(Exercise data):
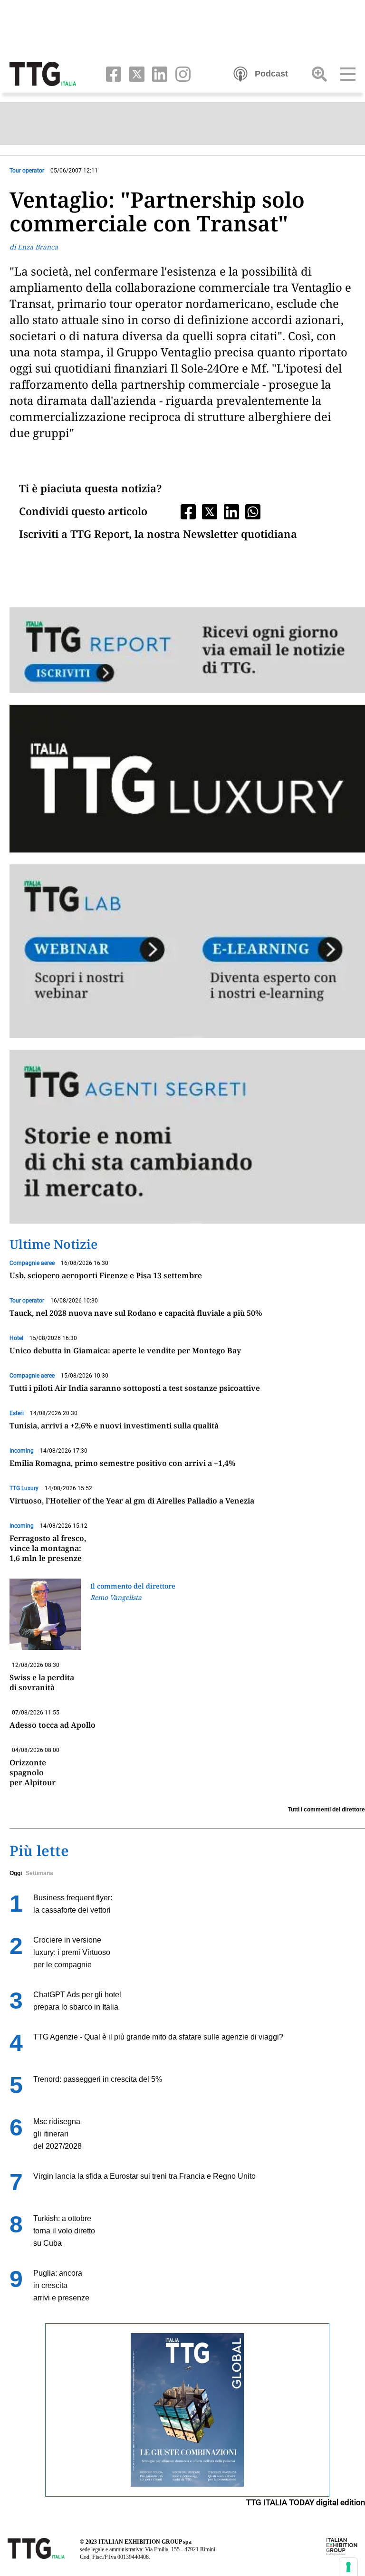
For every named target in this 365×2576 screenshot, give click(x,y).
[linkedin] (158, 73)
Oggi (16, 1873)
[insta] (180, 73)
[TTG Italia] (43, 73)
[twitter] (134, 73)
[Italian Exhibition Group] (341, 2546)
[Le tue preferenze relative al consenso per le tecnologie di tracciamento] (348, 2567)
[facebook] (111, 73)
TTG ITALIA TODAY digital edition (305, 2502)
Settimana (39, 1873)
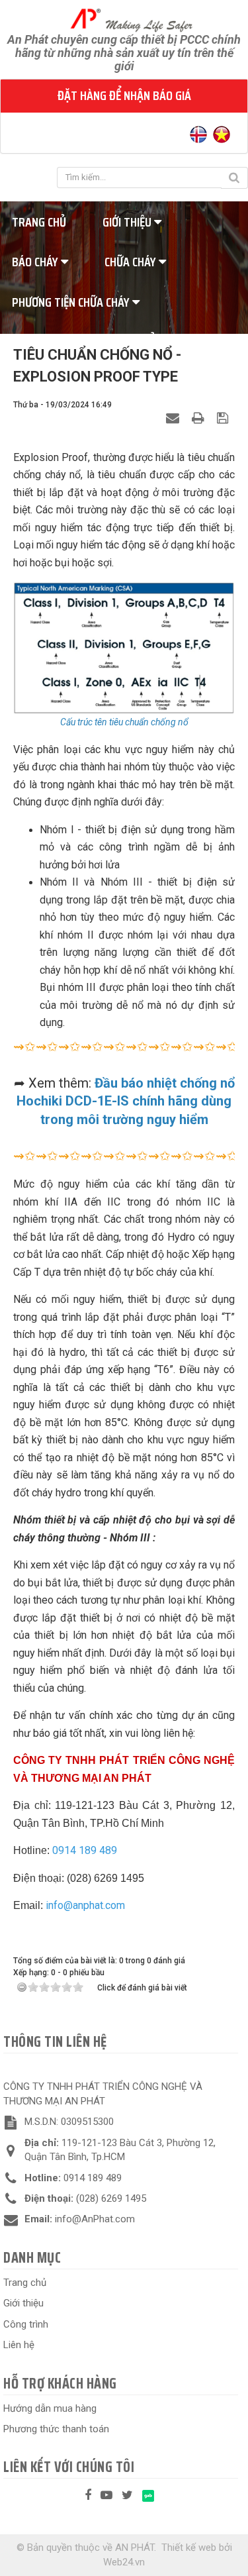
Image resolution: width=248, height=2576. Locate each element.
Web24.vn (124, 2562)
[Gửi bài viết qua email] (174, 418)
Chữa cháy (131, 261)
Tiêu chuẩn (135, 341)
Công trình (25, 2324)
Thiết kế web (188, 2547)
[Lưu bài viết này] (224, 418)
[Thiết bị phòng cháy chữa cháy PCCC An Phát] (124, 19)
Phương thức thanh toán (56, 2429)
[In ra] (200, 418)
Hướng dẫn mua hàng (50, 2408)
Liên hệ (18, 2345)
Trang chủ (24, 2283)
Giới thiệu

(Directions): Scan the entries and show every line in which the word "viết" is found.

(Completed task):
[Gửi bài viết qua email] (174, 418)
[Lưu bài viết này] (224, 418)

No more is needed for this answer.